_DATA FOR THIS EXERCISE_.
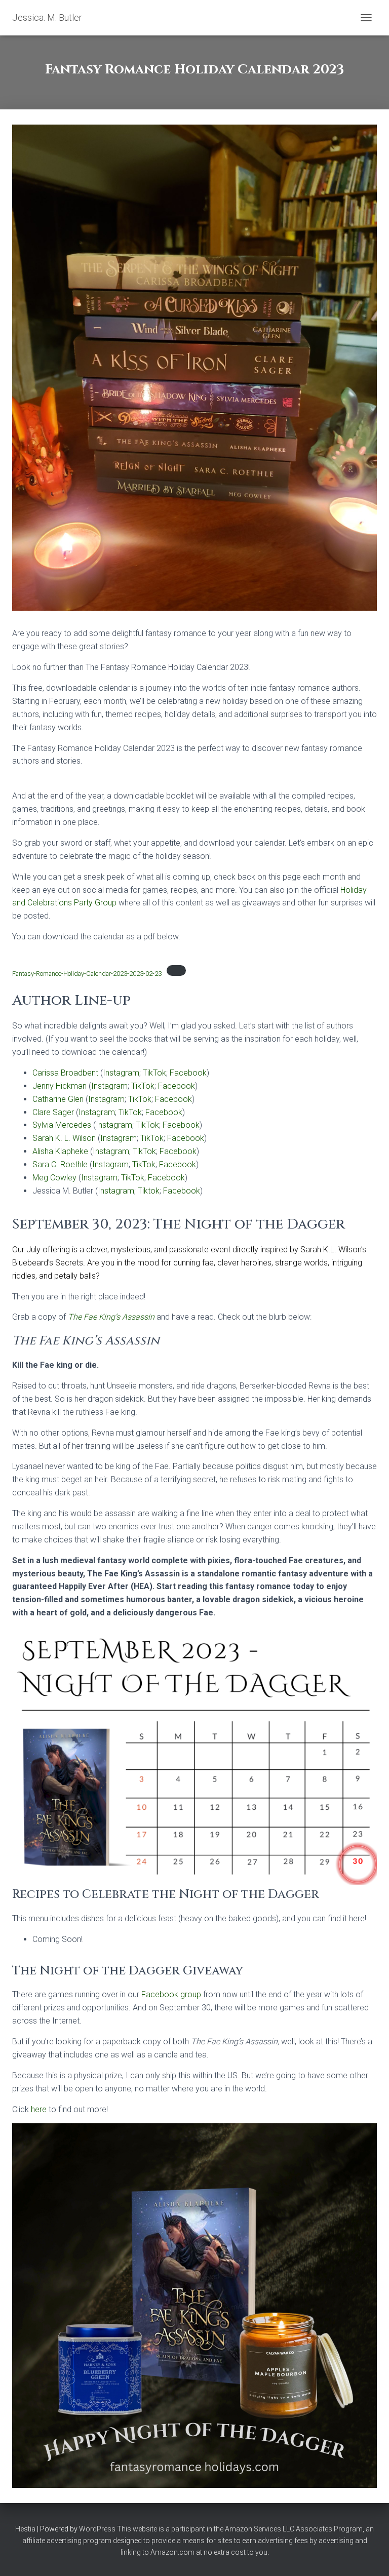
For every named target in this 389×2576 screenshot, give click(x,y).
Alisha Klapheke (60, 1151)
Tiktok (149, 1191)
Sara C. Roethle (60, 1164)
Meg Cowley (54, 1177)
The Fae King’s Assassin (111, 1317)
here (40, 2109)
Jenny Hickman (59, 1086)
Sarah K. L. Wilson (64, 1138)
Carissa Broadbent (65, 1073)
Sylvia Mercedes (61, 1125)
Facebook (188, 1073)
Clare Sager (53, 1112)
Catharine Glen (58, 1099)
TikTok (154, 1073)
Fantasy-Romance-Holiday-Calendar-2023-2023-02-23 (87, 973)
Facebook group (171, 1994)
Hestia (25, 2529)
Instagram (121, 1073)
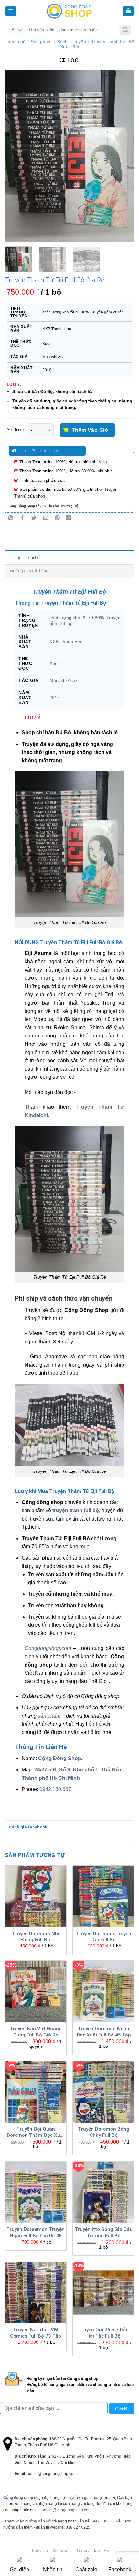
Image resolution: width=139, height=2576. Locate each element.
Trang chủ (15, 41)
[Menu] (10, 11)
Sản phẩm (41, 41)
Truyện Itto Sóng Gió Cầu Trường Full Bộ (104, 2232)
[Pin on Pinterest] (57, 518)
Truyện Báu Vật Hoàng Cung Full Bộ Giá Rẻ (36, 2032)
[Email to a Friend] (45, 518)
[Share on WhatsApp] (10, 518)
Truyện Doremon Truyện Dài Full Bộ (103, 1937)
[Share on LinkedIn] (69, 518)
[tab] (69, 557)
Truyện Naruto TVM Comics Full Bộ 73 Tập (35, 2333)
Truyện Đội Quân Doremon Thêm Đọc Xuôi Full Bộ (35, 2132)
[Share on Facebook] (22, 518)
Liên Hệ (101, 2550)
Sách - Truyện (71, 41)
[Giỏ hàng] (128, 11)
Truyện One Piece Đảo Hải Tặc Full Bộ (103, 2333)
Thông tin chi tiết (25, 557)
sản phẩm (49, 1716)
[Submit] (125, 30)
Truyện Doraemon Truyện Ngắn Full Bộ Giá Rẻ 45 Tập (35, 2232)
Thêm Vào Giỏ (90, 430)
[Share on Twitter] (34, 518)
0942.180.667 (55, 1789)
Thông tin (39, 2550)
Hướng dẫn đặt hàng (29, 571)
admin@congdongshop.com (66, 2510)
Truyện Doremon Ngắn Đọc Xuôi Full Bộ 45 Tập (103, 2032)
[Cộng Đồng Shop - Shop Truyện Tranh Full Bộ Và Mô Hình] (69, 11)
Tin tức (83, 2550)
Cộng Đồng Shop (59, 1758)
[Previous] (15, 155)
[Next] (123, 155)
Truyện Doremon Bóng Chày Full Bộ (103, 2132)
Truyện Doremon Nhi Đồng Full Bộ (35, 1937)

_TASK INSTRUCTIONS_. Reproduce every line of the material above that has the string "Full".

_SOLUTION TO THIS EXERCISE_.
Truyện Itto Sóng Gió Cầu Trường Full Bộ (104, 2232)
Truyện Báu Vật Hoàng Cung Full Bộ Giá Rẻ (36, 2032)
Truyện Doremon Truyện Dài Full Bộ (103, 1937)
Truyện Naruto TVM Comics Full Bộ 73 Tập (35, 2333)
Truyện Đội Quân Doremon Thêm Đọc Xuôi Full Bộ (35, 2132)
Truyện One Piece Đảo Hải Tặc Full Bộ (103, 2333)
Truyện Doraemon Truyện Ngắn Full Bộ Giá Rẻ 45 Tập (35, 2232)
Truyện Doremon Ngắn Đọc Xuôi Full Bộ 45 Tập (103, 2032)
[Cộng Đồng Shop - Shop Truyện Tranh Full Bộ Và Mô Hình] (69, 11)
Truyện Doremon Bóng Chày Full Bộ (103, 2132)
Truyện Doremon Nhi Đồng Full Bộ (35, 1937)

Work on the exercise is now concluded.